Il paraît qu’on reconnaît un empire à la taille de son déficit commercial et à la longueur de ses sermons protectionnistes. Si c’est vrai, alors Donald Trump n’est pas le président des États-Unis, mais une réincarnation tardive de Néron, prêt à mettre le feu à la mondialisation tout en jouant du tweet comme d’une lyre. Ce qui devait être, selon lui, un jour de libération pour l’Amérique — celle où l’on reprendrait le contrôle de ses frontières économiques — ressemble surtout à une veillée d’armes mondialisée, un couvre-feu pour marchés tremblants.
Quand Trump parle de libération, les bourses parlent de dépression.
Le suspense est insoutenable : va-t-on vers une taxe unilatérale qui vise large, ou un jeu de miroirs douaniers contre les ennemis désignés du moment — c’est-à-dire tous ceux qui ne disent pas « Yes, Mr President » avec assez d’enthousiasme ? Le monde, pendu aux lèvres d’un homme qui croit que « tariff » est un synonyme de « justice divine », retient son souffle et son portefeuille. Les marchés boursiers, eux, ont déjà voté : ils fuient comme des actionnaires face à une conférence de presse d’Elon Musk sobre.
Dieu, l’amour, la religion… et les droits de douane : les quatre cavaliers de l’économie trumpienne.
L’Europe, brave et fidèle partenaire de l’OTAN, se retrouve dans la ligne de mire. Non pas parce qu’elle a trahi, mais parce qu’elle existe. À Bruxelles, on se raidit comme une statue de Marianne sous anxiolytiques. Ursula von der Leyen dégaine les grands mots : « plan solide », « réplique immédiate », « pas de faiblesse ». Mais derrière le rideau martial, on entend déjà les cartons de gaz liquéfié en provenance du Texas, les contrats d’armement griffonnés à la hâte, et les règlements antitrust discrètement remisés au fond d’un tiroir.

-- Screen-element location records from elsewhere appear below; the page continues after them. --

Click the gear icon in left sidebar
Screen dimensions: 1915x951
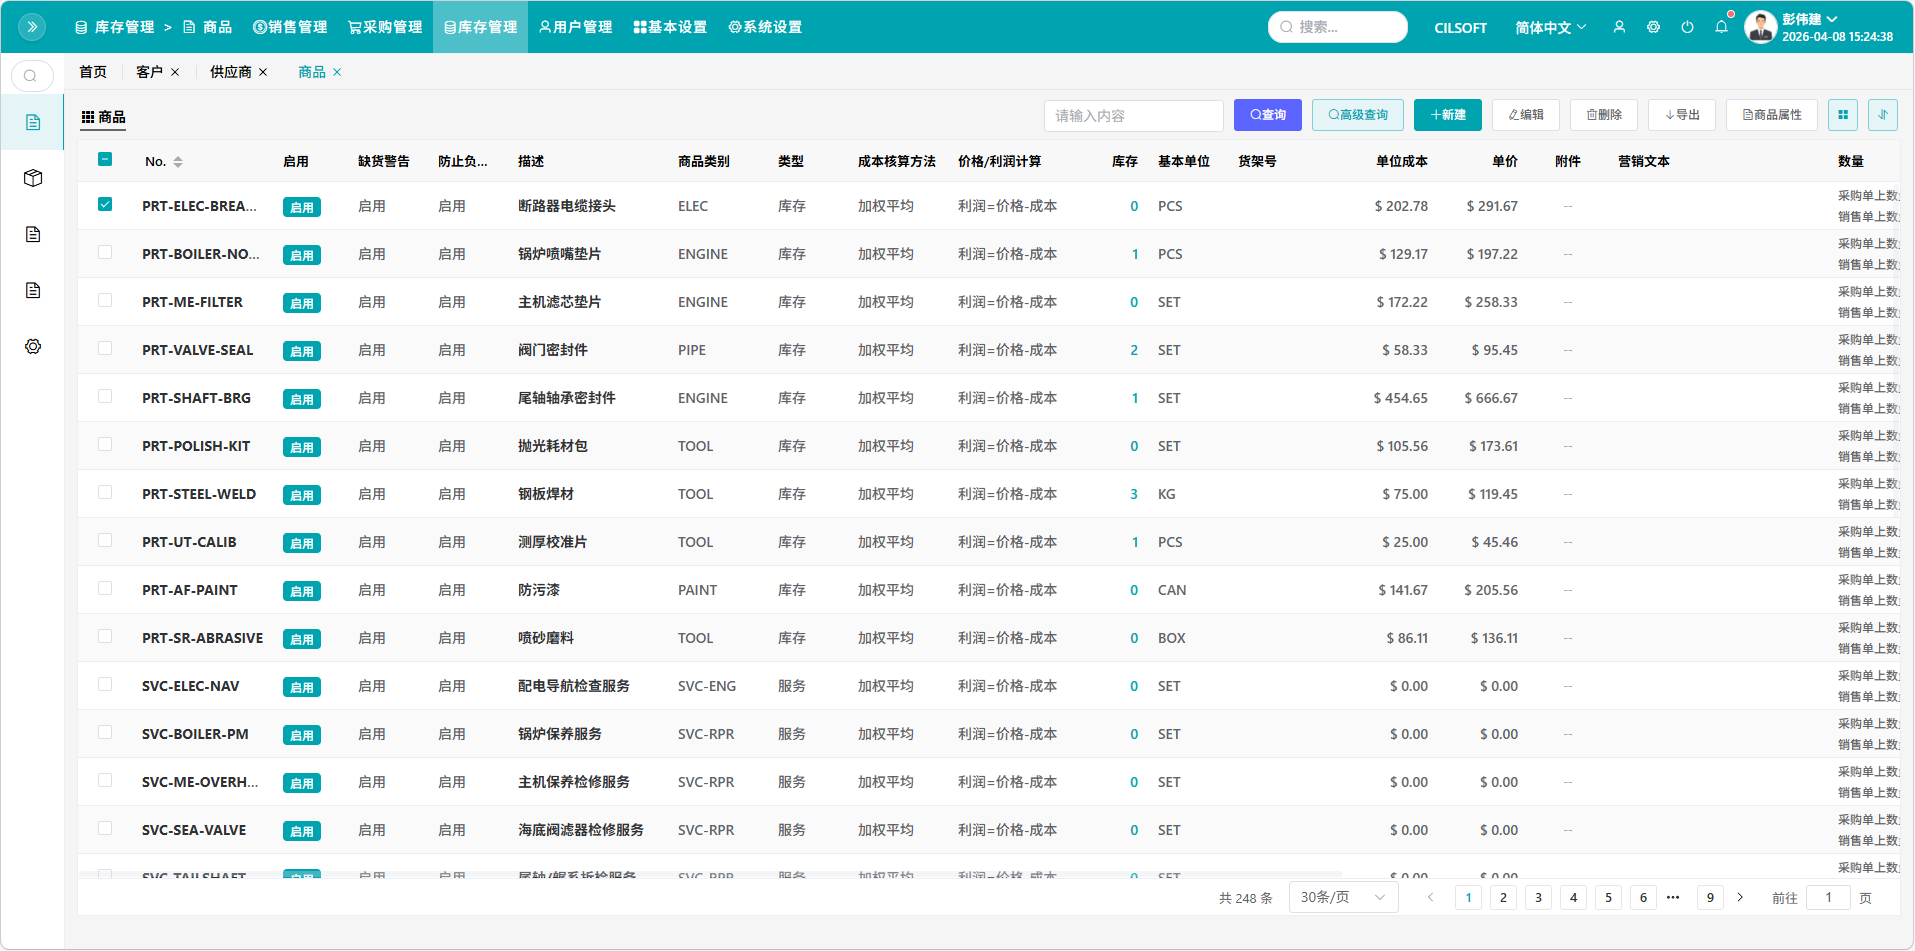click(33, 346)
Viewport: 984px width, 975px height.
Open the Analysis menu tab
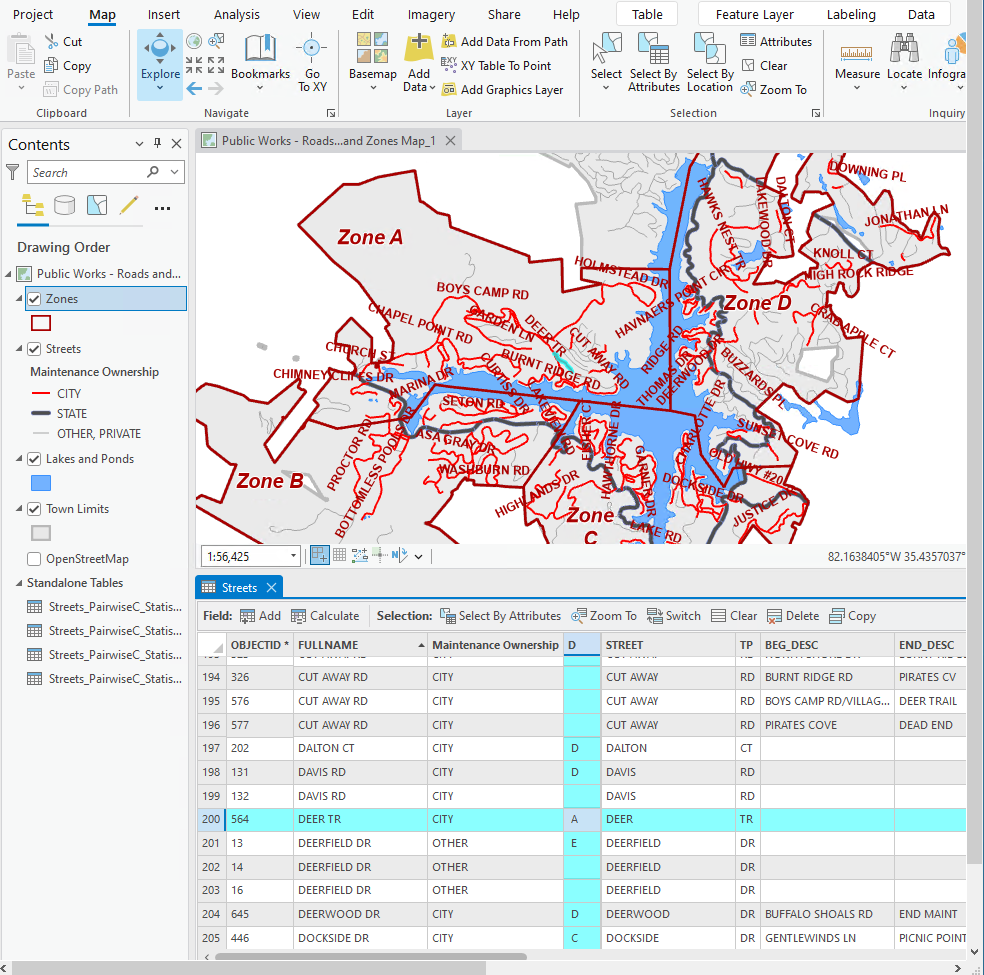[x=237, y=14]
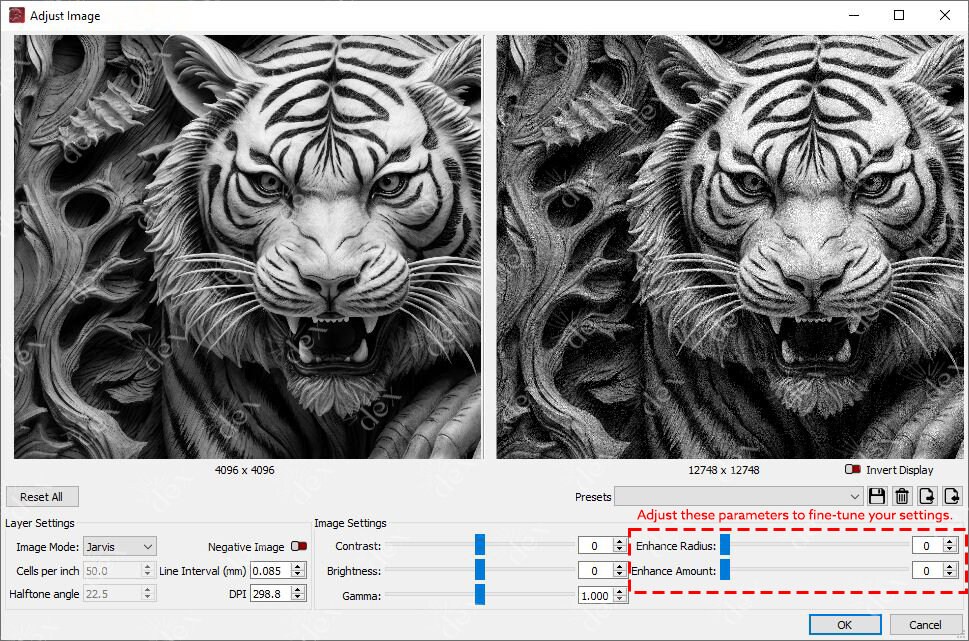The width and height of the screenshot is (969, 641).
Task: Delete the selected preset
Action: coord(902,496)
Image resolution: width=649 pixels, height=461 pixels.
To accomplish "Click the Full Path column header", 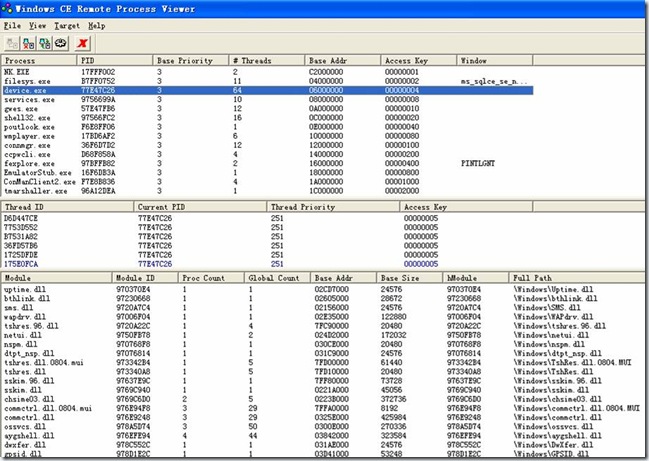I will click(575, 278).

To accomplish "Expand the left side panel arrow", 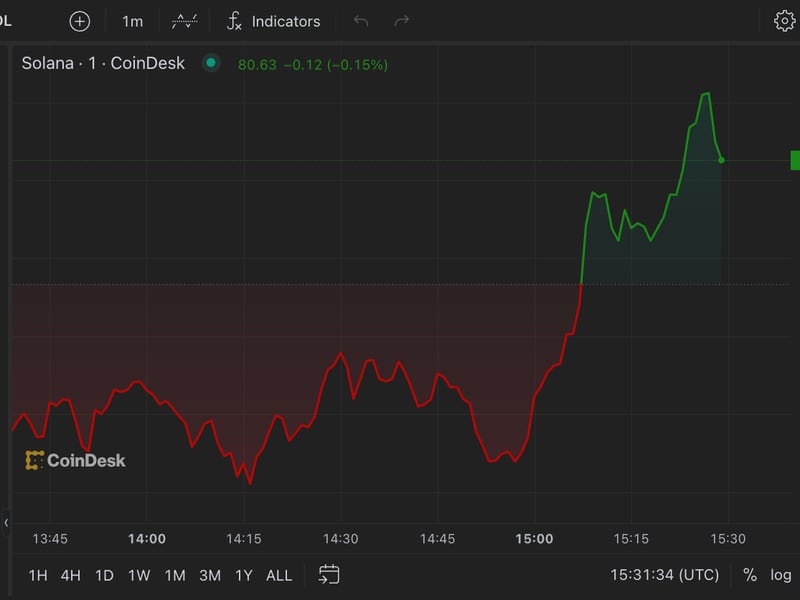I will pos(6,522).
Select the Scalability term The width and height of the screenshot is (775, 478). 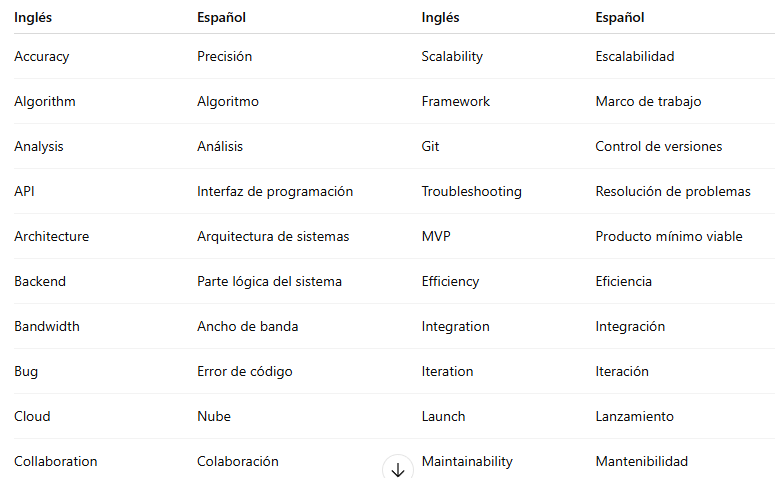click(452, 56)
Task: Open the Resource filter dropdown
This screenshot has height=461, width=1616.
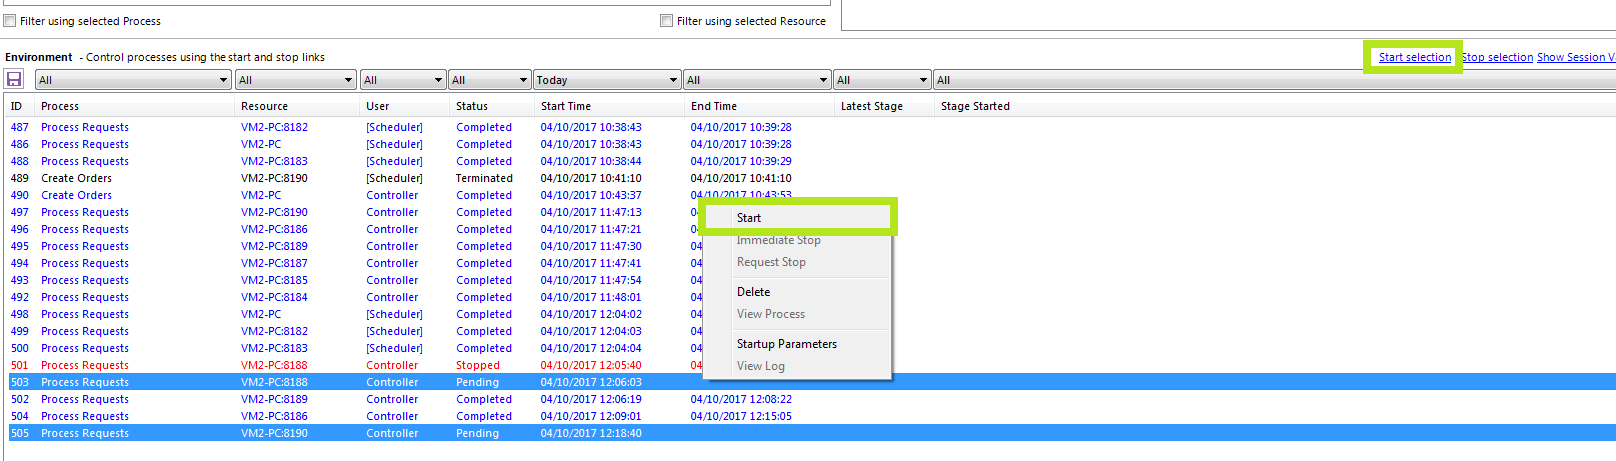Action: coord(296,80)
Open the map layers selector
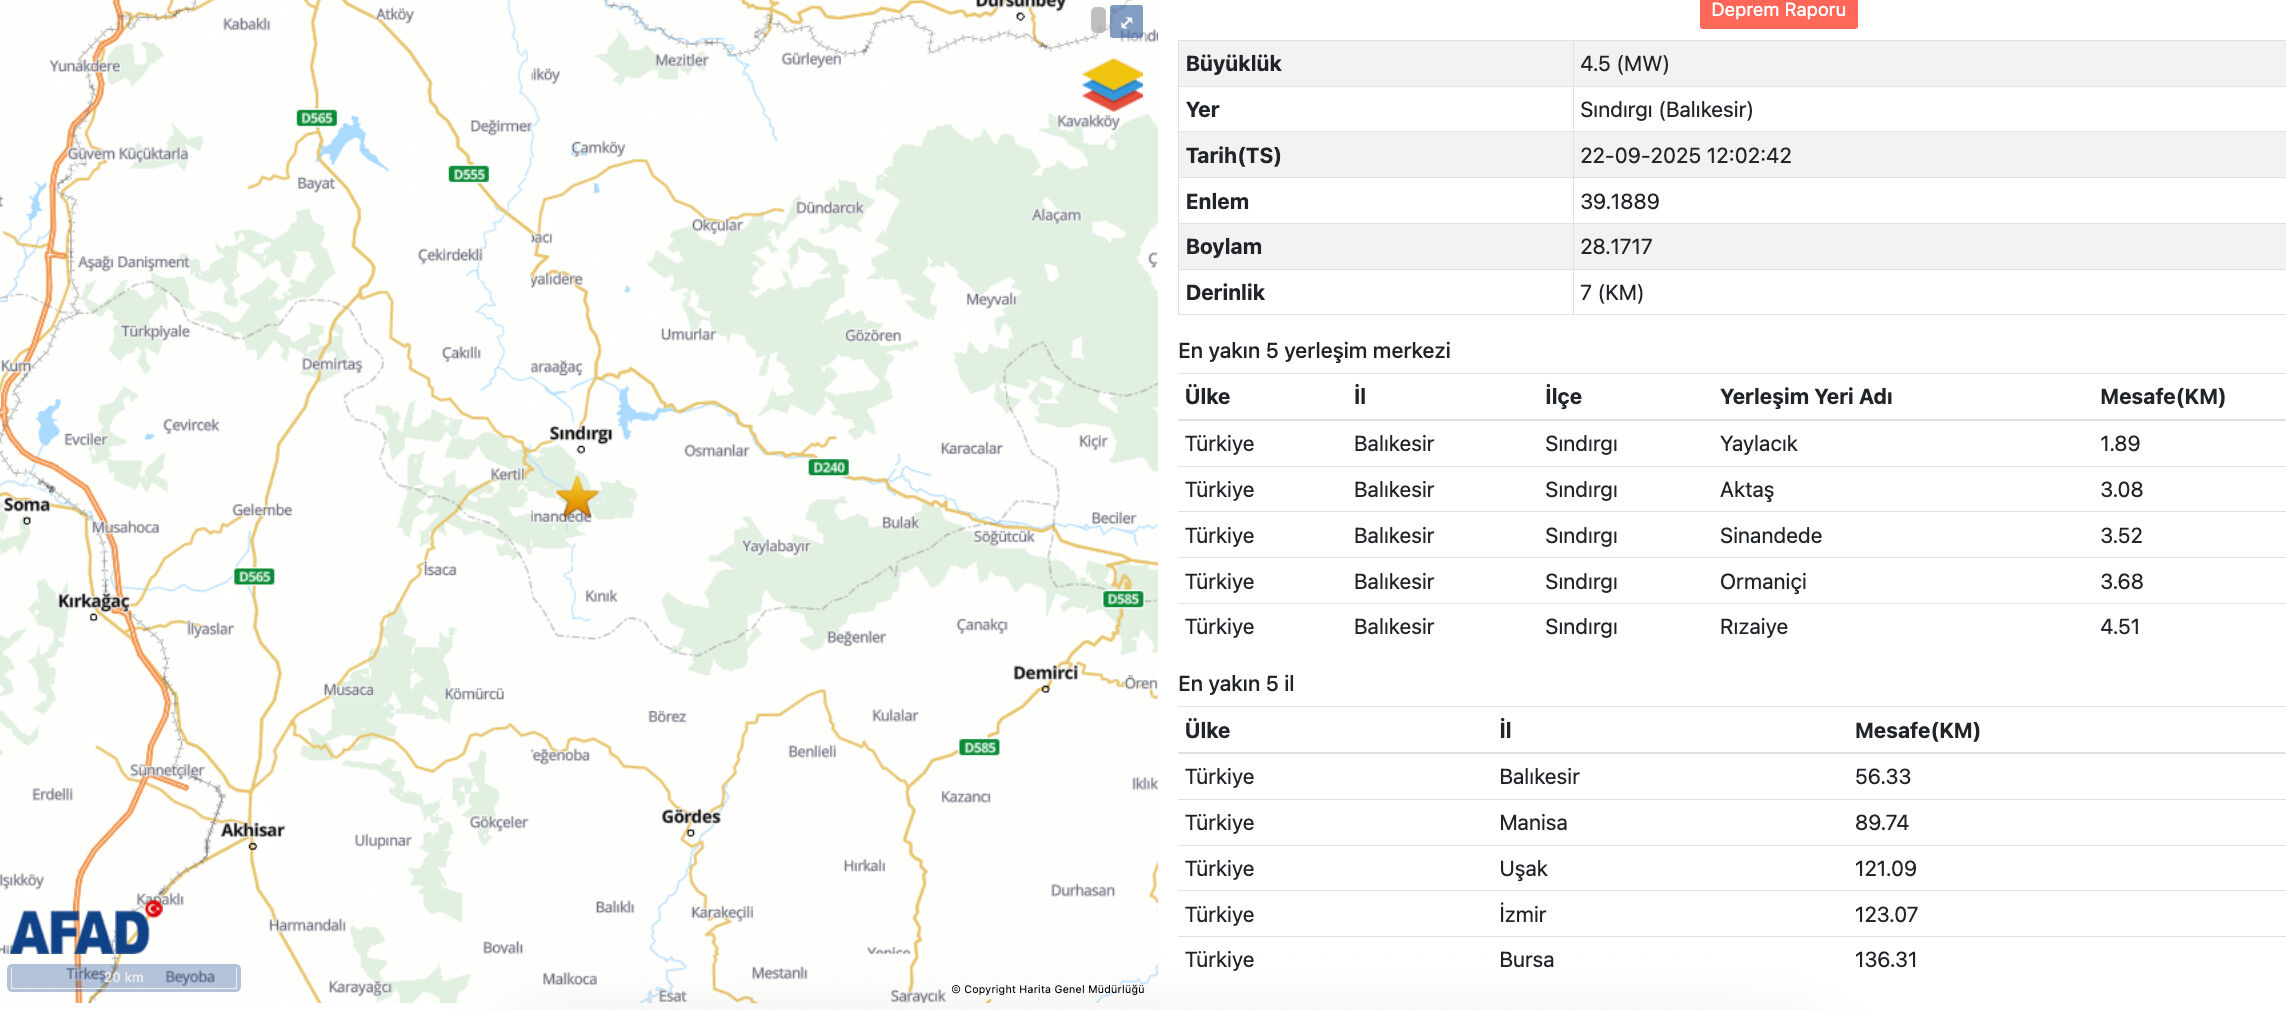 pyautogui.click(x=1112, y=84)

La guerre commerciale version Trump, c’est l’art de se jeter dans la mêlée en assurant qu’on veut la paix. Il annonce qu’il sera « gentil », puis traite l’Amérique de tirelire braquée par ses partenaires. Une générosité typiquement mafieuse : le racket avec le sourire. Et l’Europe, à force de se vouloir stratégique, finit par jouer au paillasson tactique.
L’Europe parle comme de Gaulle et négocie comme un stagiaire chez Gazprom.
Mais tout n’est pas perdu. Christine Lagarde, en prêtresse monétaire, bénit la guerre comme un « moment existentiel ». Un genre de baptême du feu, sauf que cette fois, c’est la facture qui brûle. Il ne manque plus qu’elle cite Nietzsche ou le marquis de Sade, et l’on aurait un parfait sermon sur le salut par la douleur économique. L’Europe, donc, pauvre, seule et fière. Une sorte de Don Quichotte fiscal, lancé à l’assaut des moulins à dollars, mais avec une dette commune et des prévisions de croissance en guise de destrier.
Pendant ce temps, les États-Unis ajustent leurs lunettes à double foyer : un œil sur la Chine, l’autre sur l’Allemagne, et l’index sur le bouton « TAXE ». Que l’Europe proteste ou applaude n’a finalement qu’un intérêt folklorique. Elle est déjà à vendre, ou à louer, selon les conditions.